Promises

Promises are introduced in ES6 to simplify asynchronous programming. Otherwise, you may end up in callback hell: callback inside callback inside callback.

A promise is an object that represents the result of an asynchronous computation (Flanagan). It can be in one of these states (MDN):

  • pending the initial state ("loading")
  • fulfilled the operation was completed successfully
  • rejected the operation failed

There is no way to synchronously get the value of a promise; you can only ask them to call a callback when it is fulfilled or rejected.

Creating a promise

Use the new Promise() constructor. It accepts a single callback(resolve, reject) function argument.

  • Call resolve(value) to fulfill your promise (with the data)
  • Call reject(error) to reject your promise (with the reason/error)

For example, to "convert" Node's callback-based fs.readFile into a promise:

const fs = require('fs');

function promisedReadFile(filePath) {
  return new Promise((resolve, reject) => {
    fs.readFile('/Users/joe/test.txt', 'utf8', (err, data) => {
      if (err) {
        reject(err);
        return;
      }
      resolve(data);
    });
  });
}

// We'll come back to `.then()` and `.catch()` later
promisedReadFile('./path/to/file.txt')
  .then((data) => {
    console.log('Read file content', data);
  })
  .data((err) => {
    console.error('An error happened', err);
  });

The promise chain

When you have a promise object, you can call onto them:

  • promise.then((data) => {...}) to do something when the promise has fulfilled. Inside the callback, you can return a value or another promise on which you can call .then(...), creating a promise chain.
  • promise.catch((err) => {...}) to do something when the promise has rejected
  • promise.finally(fn) to do something after the promise has fulfilled or rejected

A sample of a promise chain will look like this:

The Promise class

Promise utilities

Promise.all(...promises)

Creates a Promise object that fulfills when all promises have fulfilled (the resolved value is an array).

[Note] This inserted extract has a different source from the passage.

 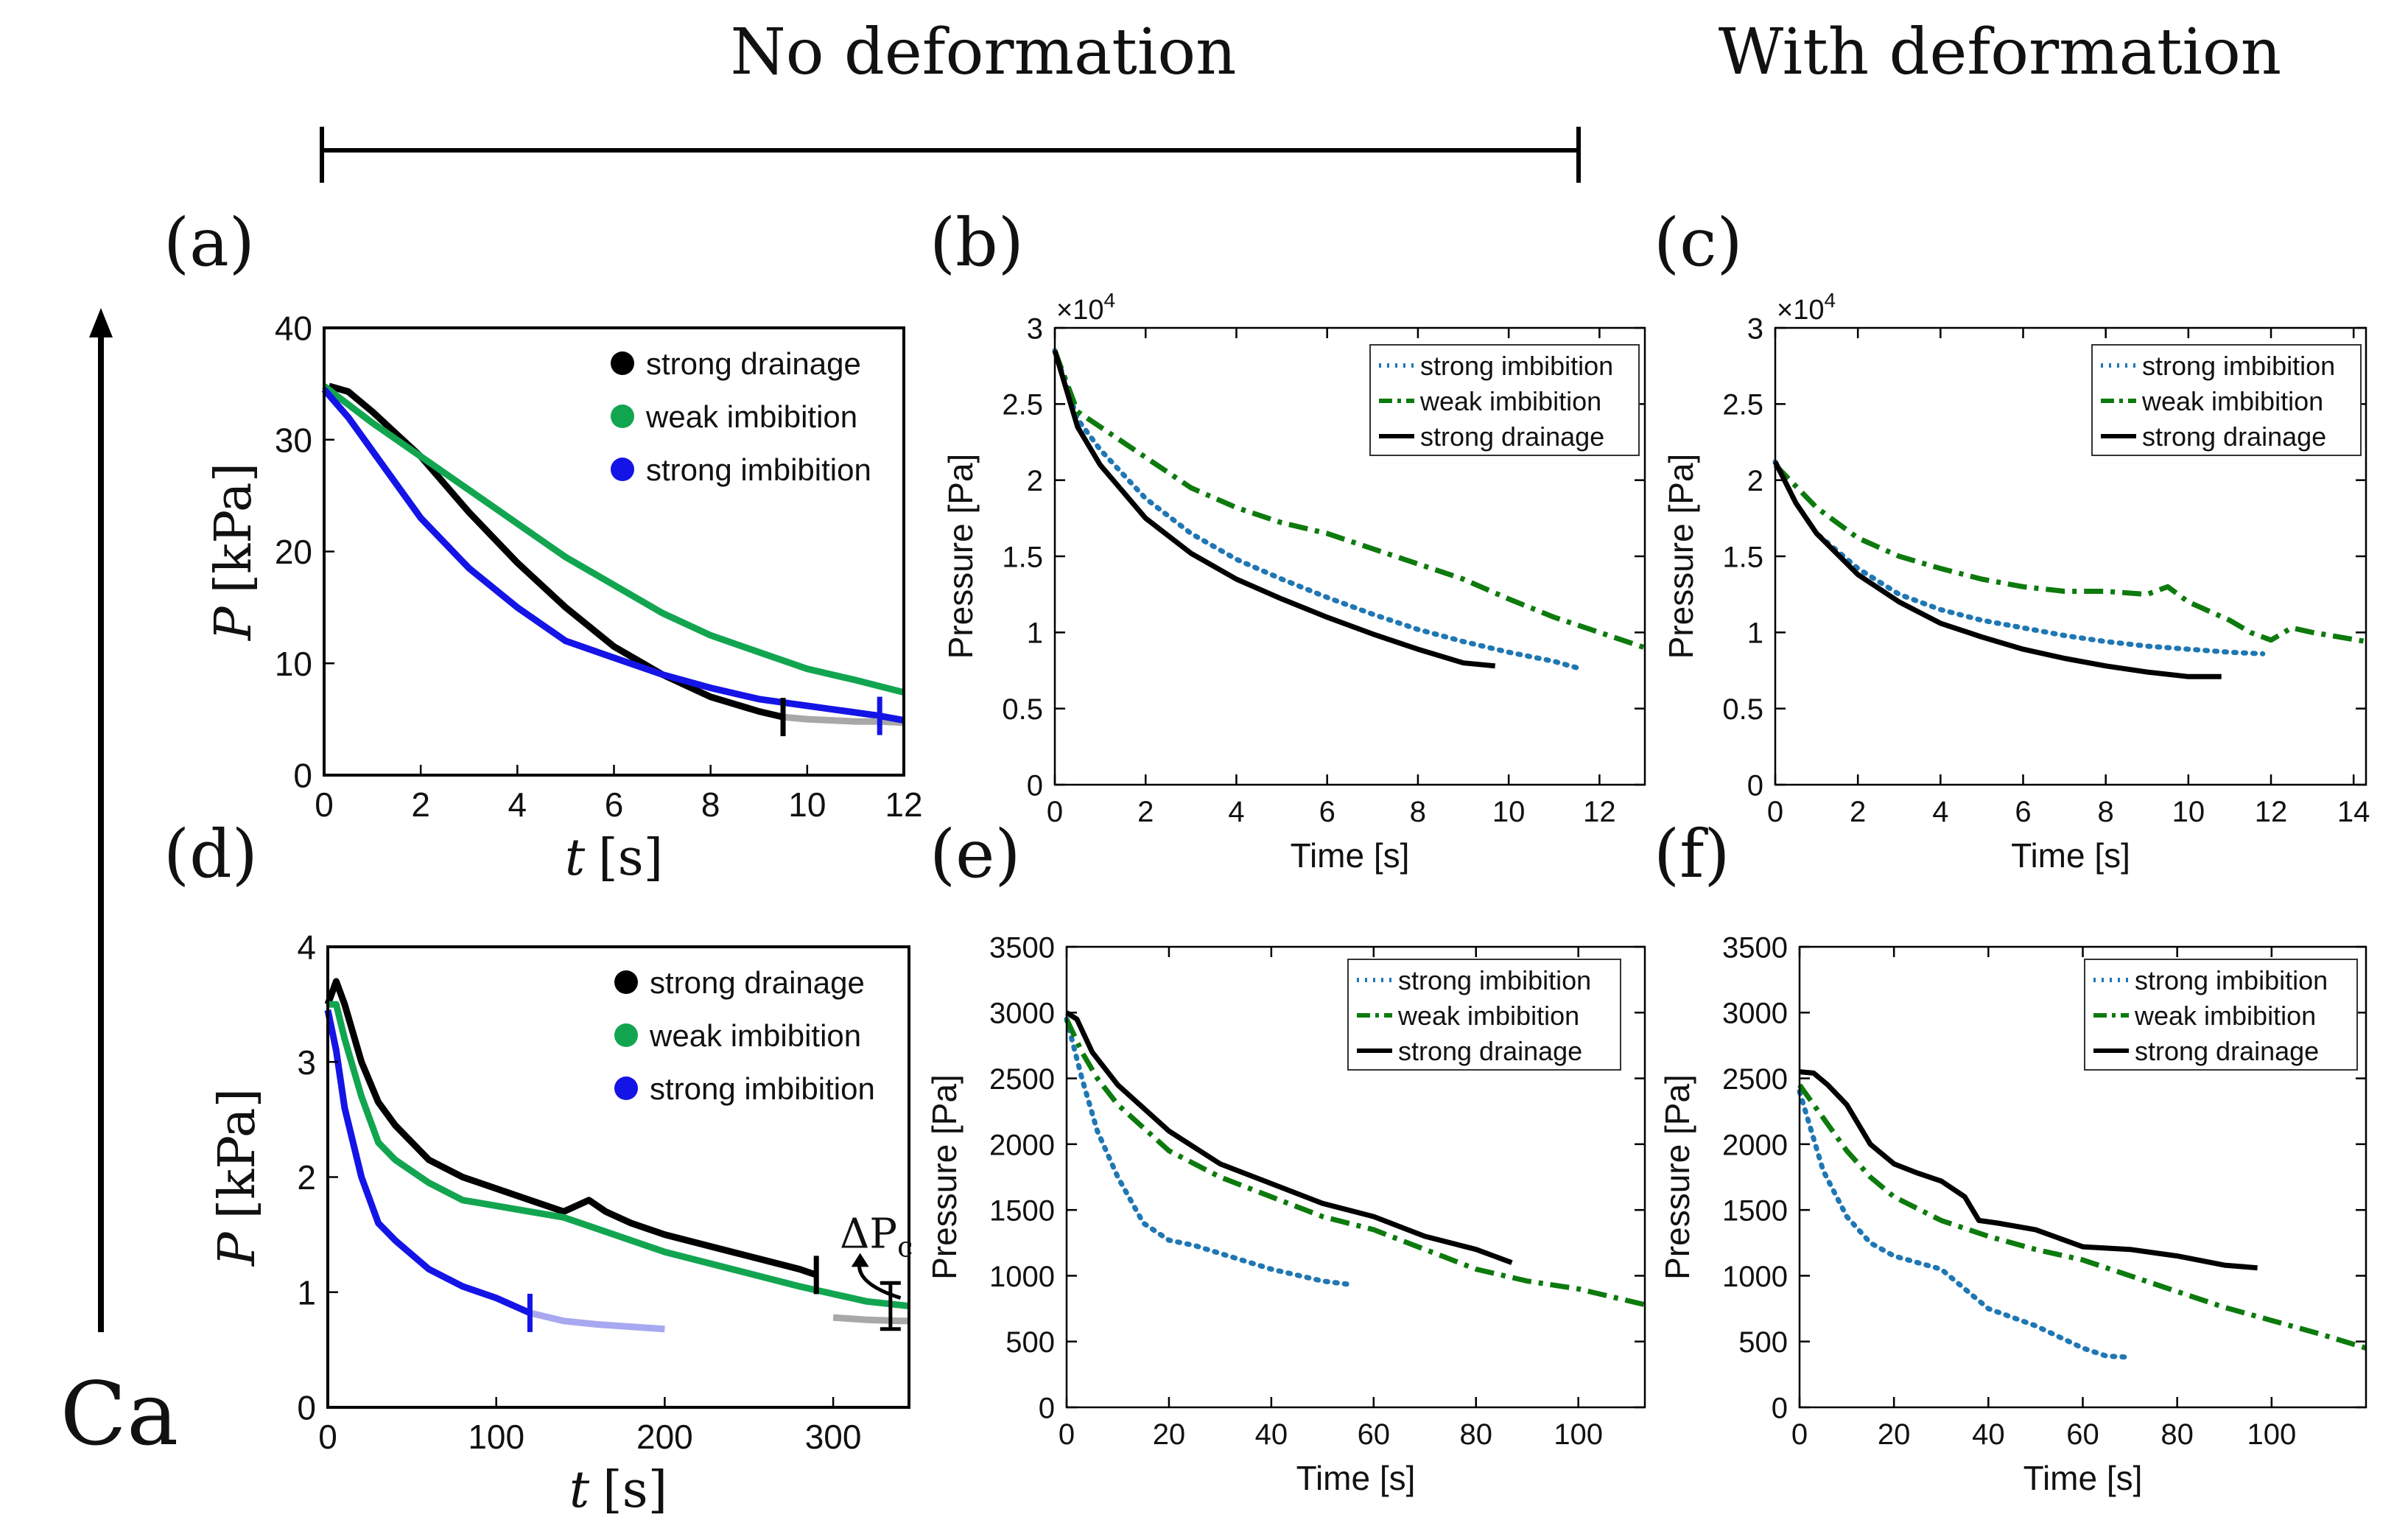 I want to click on delta-pc-subscript: c, so click(x=905, y=1246).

It rejects as soon as one of the promises rejects.

// Use this to run promises concurrently
Promise
  .all([fetch(urlA), fetch(urlB)])
  .then([resA, resB] => {...});

Promise.allSettled(...promises)

Creates a Promise object that fulfills when all promises have fulilled or rejected.

Promise.any(...promises)

Creates a Promise object that fulfills as soon as one of the promises fulfills. It rejects if all of the promises rejects.

Promise.race(...promises)

Creates a Promise object that fulfills as soon as one of the promises fulfills or rejects.

Creating a Promise object

Promise.resolve(value)

Creates a new Promise object that resolves with the given value.

Promise.resolve(1234);

Promise.reject(reason)

Creates a new Promise object that rejects with the given reason.